Le phénomène du racket sur les routes togolaises est une gangrène qui a infecté tous les hommes en uniforme. Les conducteurs de véhicules ou motos se retrouvent confrontés à des agents de sécurité qui leur demandent des « frais » non justifiés lors des contrôles routiers.
Ces actes de corruption, bien que dénoncés au quotidien continuent d’avoir cours un peu partout sur l’ensemble du territoire. La situation préoccupante qui se produit chaque soir sur la route de Gbatopé vers Davédi dans la Préfecture de Zio, au niveau de la salle des Témoins de Jéhovah interpelle à plus d’un titre.

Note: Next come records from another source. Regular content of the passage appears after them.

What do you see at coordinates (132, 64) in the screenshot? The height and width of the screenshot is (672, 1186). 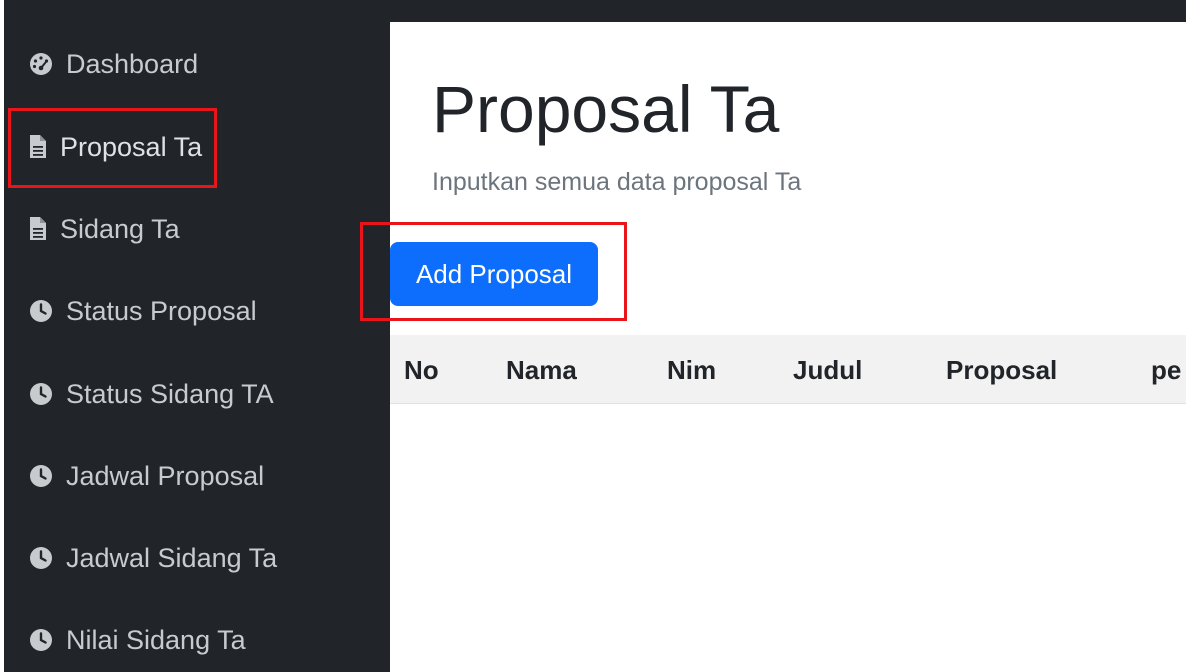 I see `sidebar-item-label: Dashboard` at bounding box center [132, 64].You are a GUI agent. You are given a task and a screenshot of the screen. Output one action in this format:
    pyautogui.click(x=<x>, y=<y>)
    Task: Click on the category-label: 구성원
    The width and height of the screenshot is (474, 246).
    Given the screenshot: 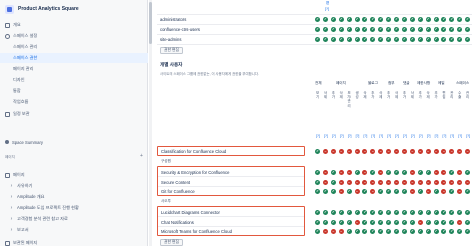 What is the action you would take?
    pyautogui.click(x=166, y=161)
    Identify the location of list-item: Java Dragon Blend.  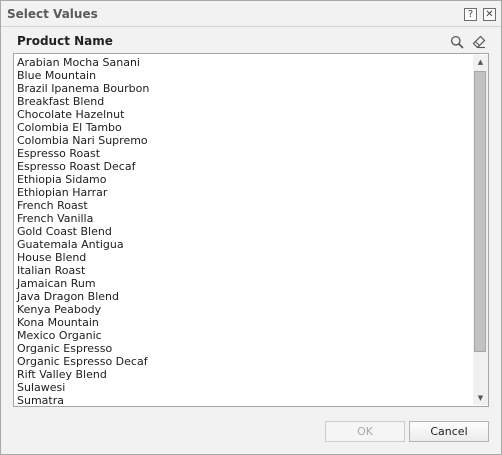
(83, 296).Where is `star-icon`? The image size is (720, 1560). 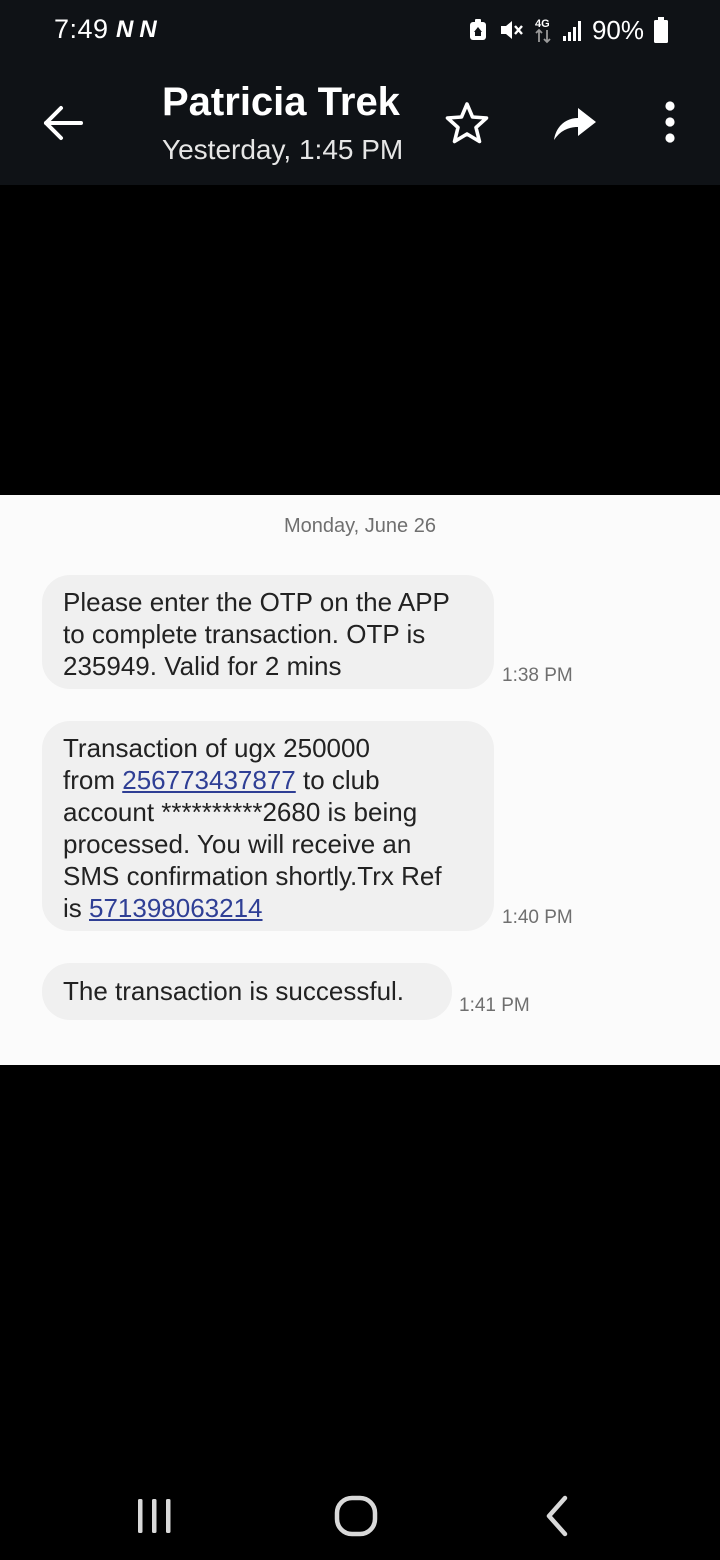
star-icon is located at coordinates (467, 123).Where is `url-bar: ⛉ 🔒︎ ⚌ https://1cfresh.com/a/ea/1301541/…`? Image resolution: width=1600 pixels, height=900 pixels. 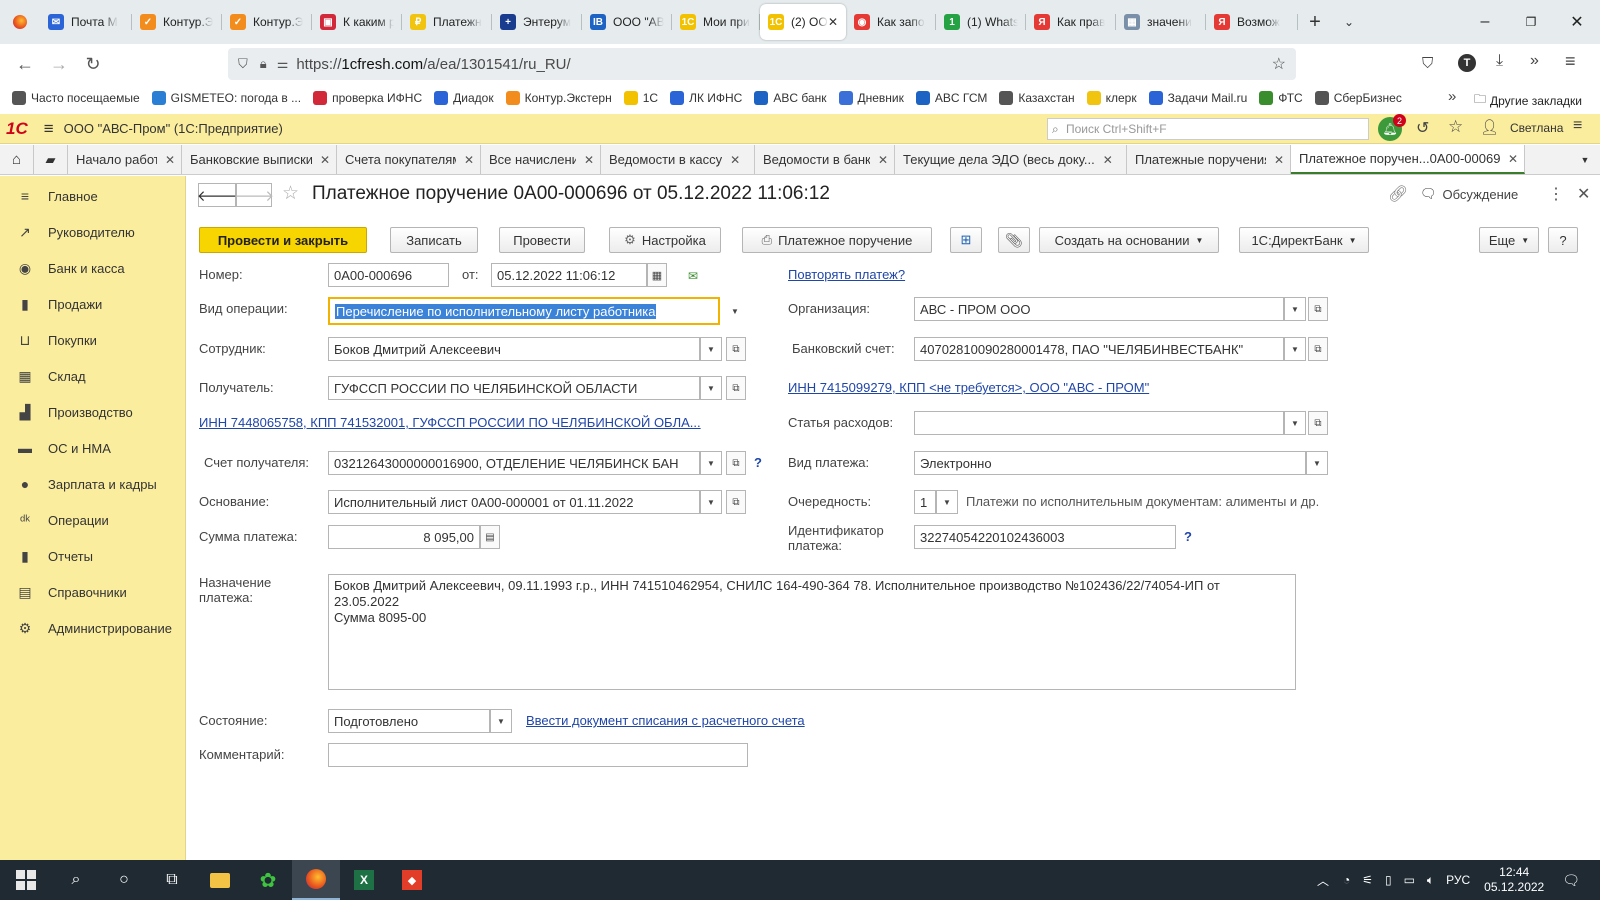 url-bar: ⛉ 🔒︎ ⚌ https://1cfresh.com/a/ea/1301541/… is located at coordinates (762, 64).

Deux gendarmes y installent un contrôle dans l’obscurité, sans aucune signalisation permettant aux usagers de les apercevoir à temps. Ils demandent les pièces d’identité à tous les usagers qui reviennent parfois du champ, ainsi qu’à nos frères conducteurs de taxi-moto. Souvent, ils éclairent brusquement les conducteurs au visage avec une torche, ce qui occasionne des accidents. Selon plusieurs témoignages, ceux qui ne s’arrêtent pas immédiatement sont parfois frappés avec une cordelette.
Comment comprendre ces abus des hommes en treillis ?
C’est une véritable insécurité qui se crée avec des conséquences graves pour d’innocents usagers. Il importe que le ministre de la Sécurité rappelle ces gens à l’ordre. La population de Liligodo en général n’en peut plus.